Yes, Sergei, you are right, it works fine! Additionally, I see now that I implement something very similar to what Sachin does -- i.e., cloning handler. I think that we can share one handler among all similar stuff, when we need to make cascade index searches. But some refactoring is required -- TABLE::clone_handler_for_update is not actually "for update" but rather for read, and I think it's better to store the handler in parent handler (as well as clone function), and to call it smth like `internal_handler` (I call it now check_overlaps_handler, and Sachin calls it update_handler). Sergei, Sachin, agree? On Tue, 17 Dec 2019 at 03:50, Sergei Golubchik <serg@mariadb.org> wrote:
Hi, Nikita!
On Dec 17, Nikita Malyavin wrote:
It is used in innodb's implementation of handler::position, to copy the key from the record buffer, which is also used to be record[0]
Okay.
It seems that position() was always called with record[0] as an argument.

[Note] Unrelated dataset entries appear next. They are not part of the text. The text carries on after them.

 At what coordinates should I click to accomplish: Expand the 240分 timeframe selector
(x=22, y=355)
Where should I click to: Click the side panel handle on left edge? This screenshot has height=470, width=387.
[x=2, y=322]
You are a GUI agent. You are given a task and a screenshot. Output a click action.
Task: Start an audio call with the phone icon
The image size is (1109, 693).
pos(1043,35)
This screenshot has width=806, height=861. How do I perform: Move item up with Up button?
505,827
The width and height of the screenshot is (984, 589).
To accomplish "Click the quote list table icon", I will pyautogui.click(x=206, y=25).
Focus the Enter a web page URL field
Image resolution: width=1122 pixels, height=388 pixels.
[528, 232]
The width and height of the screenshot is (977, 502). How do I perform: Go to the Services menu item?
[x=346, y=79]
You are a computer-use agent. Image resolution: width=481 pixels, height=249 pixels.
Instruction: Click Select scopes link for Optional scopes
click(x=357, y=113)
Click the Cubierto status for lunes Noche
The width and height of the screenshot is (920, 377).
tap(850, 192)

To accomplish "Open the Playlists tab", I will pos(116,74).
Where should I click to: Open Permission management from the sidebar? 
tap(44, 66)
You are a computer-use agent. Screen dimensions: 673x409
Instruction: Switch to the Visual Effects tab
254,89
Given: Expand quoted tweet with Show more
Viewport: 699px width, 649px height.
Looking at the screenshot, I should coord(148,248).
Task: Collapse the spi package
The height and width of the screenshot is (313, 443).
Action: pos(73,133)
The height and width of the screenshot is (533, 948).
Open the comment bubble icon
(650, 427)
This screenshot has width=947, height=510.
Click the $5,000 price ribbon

But check_duplicate_long_entry_key() uses store_record()/restore_record() to call position(record[0]). Please see if you can remove them now.
On Tue, 17 Dec 2019 at 01:20, Sergei Golubchik <serg@mariadb.org> wrote:
Hi, Nikita! On Dec 06, Nikita Malyavin wrote:
Hi Sergei!
I traced out the problem I faced with refs comparison -- It's in key_copy implementation, which uses field->get_key_image, which in turn copied data to the buffer passed, but from `field->ptr`. The latter is important -- it means, current key_copy implementation always copies data from table->record[0].
I see. It looks like so far all usages of key_copy() used record[0] indeed.
But as far as I can see, you're also using key_copy() with record[0], so why would you need that fix?